Tugas Anda.
(1) Cetak ulang bagian teks tentang Sumbu Filosofi Yogyakarta, mulai dari kata-kata "Pada tahun 1755, Sri" dan berhenti setelah kata-kata "sungai, serta daratan.".
(2) Sebutkan semua unsur bentang alam yang disebut dalam teks tentang Sumbu Filosofi Yogyakarta.
### Teks yang Diberikan
Jumat, 08 September 2023

Sumbu Filosofi Yogyakarta: Pengejawantahan Asal dan Tujuan Hidup


Pada tahun 1755, Sri Sultan Hamengku Buwono I, yang juga dikenal sebagai Pangeran Mangkubumi, mulai membangun Kota Yogyakarta. Pengejawantahan konsep ke dalam tata ruang Kota Yogyakarta dihasilkan dari proses menep atau perjalanan hidup Pangeran Mangkubumi. Dilahirkan sebagai putra Raja Mataram, Sunan Amangkurat IV, Pangeran Mangkubumi tumbuh besar di lingkungan Keraton Kartasura. Karena perpindahan lokasi istana, berikutnya Pangeran Mangkubumi mengetahui persis seluk beluk Keraton Surakarta. Keraton Yogyakarta dibangun berdasarkan konsepsi Jawa dengan mengacu pada bentang alam yang ada, seperti gunung, laut, sungai, serta daratan.
######
### Daftar Data
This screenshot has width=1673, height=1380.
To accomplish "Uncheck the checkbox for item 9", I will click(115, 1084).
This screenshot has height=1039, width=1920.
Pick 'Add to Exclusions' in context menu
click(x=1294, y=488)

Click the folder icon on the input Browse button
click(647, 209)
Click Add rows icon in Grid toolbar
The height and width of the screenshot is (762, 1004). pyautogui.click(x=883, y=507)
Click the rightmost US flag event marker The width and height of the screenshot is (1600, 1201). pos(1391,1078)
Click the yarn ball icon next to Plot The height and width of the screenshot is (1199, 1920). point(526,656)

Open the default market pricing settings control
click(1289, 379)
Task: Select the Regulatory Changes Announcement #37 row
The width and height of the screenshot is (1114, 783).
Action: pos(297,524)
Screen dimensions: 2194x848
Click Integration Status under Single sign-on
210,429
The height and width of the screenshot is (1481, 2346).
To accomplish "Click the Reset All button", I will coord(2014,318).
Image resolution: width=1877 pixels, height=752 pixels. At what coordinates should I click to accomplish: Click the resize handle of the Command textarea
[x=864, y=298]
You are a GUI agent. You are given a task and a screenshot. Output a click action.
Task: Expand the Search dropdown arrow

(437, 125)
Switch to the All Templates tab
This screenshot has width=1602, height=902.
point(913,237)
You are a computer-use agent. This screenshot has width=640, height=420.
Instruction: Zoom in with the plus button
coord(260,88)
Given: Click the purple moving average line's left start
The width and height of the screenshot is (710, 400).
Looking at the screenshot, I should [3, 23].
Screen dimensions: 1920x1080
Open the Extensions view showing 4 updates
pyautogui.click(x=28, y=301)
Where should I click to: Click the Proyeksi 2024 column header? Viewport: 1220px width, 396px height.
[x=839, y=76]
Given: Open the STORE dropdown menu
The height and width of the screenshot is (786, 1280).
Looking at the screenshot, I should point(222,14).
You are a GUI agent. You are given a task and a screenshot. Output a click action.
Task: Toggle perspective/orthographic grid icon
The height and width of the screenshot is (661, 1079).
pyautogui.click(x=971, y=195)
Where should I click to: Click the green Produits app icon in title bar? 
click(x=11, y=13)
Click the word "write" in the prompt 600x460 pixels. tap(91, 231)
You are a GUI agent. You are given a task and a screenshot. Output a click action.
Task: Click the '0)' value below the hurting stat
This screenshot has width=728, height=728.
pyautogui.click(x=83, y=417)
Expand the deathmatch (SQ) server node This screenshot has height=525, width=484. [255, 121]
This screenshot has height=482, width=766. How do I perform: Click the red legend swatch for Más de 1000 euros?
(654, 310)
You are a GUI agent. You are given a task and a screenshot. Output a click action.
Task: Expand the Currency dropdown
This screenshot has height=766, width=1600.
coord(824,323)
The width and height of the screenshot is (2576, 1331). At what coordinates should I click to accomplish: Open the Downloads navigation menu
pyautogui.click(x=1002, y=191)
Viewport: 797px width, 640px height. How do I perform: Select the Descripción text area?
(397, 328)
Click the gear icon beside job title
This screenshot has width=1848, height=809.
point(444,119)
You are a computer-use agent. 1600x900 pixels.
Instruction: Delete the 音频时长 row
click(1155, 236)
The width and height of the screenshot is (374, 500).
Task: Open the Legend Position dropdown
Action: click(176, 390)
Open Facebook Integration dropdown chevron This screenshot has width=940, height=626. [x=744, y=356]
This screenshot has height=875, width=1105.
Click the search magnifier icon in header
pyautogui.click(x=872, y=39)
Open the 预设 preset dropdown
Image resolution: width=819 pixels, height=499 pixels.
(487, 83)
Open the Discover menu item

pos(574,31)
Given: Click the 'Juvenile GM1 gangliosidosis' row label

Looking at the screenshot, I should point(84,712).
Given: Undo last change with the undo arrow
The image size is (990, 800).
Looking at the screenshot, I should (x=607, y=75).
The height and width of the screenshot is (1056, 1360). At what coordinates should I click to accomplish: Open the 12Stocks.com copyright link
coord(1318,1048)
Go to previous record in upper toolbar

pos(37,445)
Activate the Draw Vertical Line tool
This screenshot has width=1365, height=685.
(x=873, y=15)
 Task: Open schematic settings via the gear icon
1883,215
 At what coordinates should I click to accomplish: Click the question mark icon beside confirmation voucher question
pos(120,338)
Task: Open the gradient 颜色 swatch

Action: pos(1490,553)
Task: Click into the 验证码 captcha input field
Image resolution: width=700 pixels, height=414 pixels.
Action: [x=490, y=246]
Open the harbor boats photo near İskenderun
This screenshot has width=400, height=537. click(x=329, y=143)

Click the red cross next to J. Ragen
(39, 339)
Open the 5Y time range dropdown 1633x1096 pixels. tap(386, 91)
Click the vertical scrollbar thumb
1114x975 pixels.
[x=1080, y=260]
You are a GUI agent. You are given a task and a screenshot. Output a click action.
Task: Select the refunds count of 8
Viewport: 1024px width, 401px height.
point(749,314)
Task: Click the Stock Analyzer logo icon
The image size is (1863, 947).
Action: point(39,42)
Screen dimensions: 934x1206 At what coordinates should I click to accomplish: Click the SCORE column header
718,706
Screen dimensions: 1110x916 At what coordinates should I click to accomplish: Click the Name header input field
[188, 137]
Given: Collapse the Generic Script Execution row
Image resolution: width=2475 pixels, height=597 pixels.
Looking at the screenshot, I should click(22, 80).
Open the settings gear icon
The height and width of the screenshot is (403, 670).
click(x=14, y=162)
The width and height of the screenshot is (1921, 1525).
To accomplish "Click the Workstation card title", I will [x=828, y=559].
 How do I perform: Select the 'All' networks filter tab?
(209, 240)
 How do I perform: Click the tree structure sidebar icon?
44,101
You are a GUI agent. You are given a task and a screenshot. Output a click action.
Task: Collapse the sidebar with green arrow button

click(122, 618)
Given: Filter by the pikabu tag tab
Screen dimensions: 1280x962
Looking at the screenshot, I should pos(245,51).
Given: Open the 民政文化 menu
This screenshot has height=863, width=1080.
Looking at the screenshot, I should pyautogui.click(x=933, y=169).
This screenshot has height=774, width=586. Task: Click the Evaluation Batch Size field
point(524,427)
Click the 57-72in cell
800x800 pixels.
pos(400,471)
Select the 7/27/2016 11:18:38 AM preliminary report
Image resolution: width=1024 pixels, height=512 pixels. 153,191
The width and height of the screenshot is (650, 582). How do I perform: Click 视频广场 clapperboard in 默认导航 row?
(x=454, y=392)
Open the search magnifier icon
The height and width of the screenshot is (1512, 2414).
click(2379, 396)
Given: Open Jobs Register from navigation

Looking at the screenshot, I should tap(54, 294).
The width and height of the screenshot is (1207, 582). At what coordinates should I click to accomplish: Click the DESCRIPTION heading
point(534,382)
######
Hasil Tiap Tugas.
(1)
Pada tahun 1755, Sri Sultan Hamengku Buwono I, yang juga dikenal sebagai Pangeran Mangkubumi, mulai membangun Kota Yogyakarta. Pengejawantahan konsep ke dalam tata ruang Kota Yogyakarta dihasilkan dari proses menep atau perjalanan hidup Pangeran Mangkubumi. Dilahirkan sebagai putra Raja Mataram, Sunan Amangkurat IV, Pangeran Mangkubumi tumbuh besar di lingkungan Keraton Kartasura. Karena perpindahan lokasi istana, berikutnya Pangeran Mangkubumi mengetahui persis seluk beluk Keraton Surakarta. Keraton Yogyakarta dibangun berdasarkan konsepsi Jawa dengan mengacu pada bentang alam yang ada, seperti gunung, laut, sungai, serta daratan.

(2) Unsur bentang alam yang disebut adalah gunung, laut, sungai, dan daratan.